===== TEXT EXTRACT =====

The Many Forms of Harassment.

AuthorOluleye, Temitope


Reading Time: 3 minutes

Harassment may exist in many forms, including discrimination under human rights laws, a workplace hazard, sexual harassmenl and bullying.

Harassment is the act of treating another person in a way that causes them to feel insulted, demeaned, sad and sometimes unsafe. It can take many forms including bullying, racial harassment, and sexual harassment.

What can harassment look like? It can mean annoying, intimidating, threatening, or bullying another person. It also includes tormenting a person by persistent attacks or criticism, or subjecting that person to uninvited or unwelcome conduct. Oftentimes, harassment involves a power imbalance, such as between a boss and employee.

Harassment may be verbal, non-verbal, or physical. Examples of verbal harassment include derogatory slurs or jokes. Uninvited or unwanted physical contact is an example of physical harassment. Examples of non-verbal harassment include the display of discriminatory images or leering at another person.

===== DATA =====

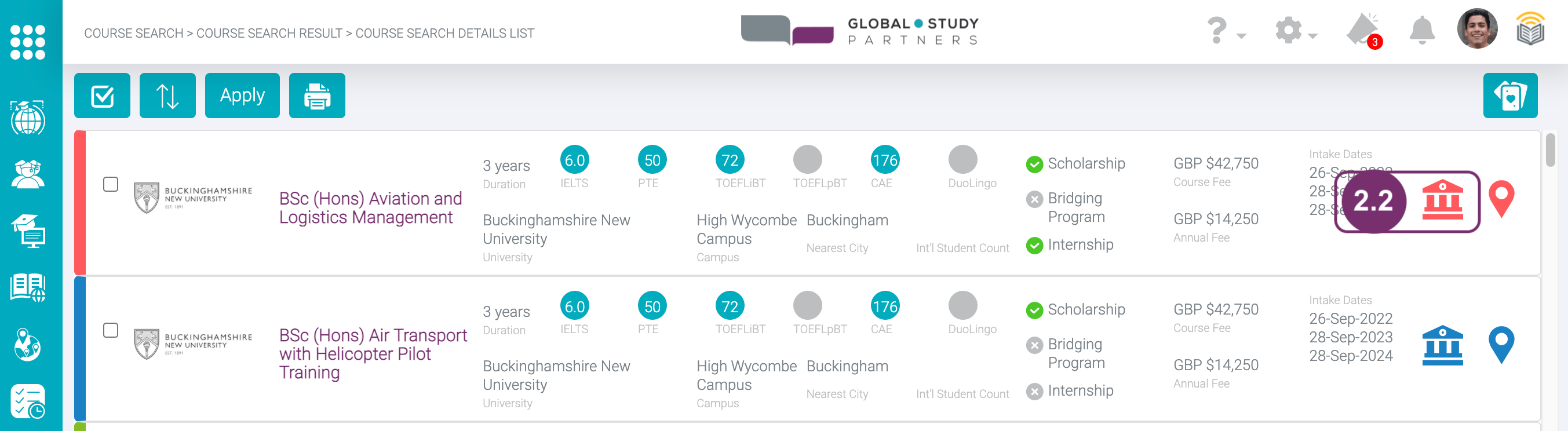Open the nine-dot apps grid menu

coord(28,42)
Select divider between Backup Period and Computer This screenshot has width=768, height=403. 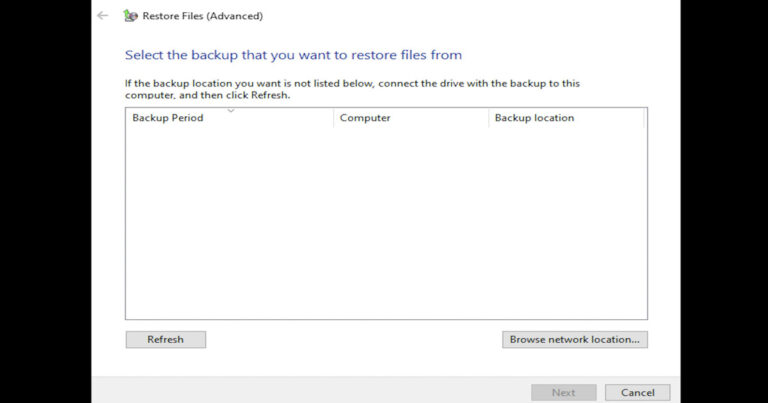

=====

- [OBJECTIVE]: Rewrite everything in the harassment text from "What can harassment" down to "boss and employee.", replacing "boss" with "manager".

- [RESULT FOR THIS EXERCISE]:
What can harassment look like? It can mean annoying, intimidating, threatening, or bullying another person. It also includes tormenting a person by persistent attacks or criticism, or subjecting that person to uninvited or unwelcome conduct. Oftentimes, harassment involves a power imbalance, such as between a manager and employee.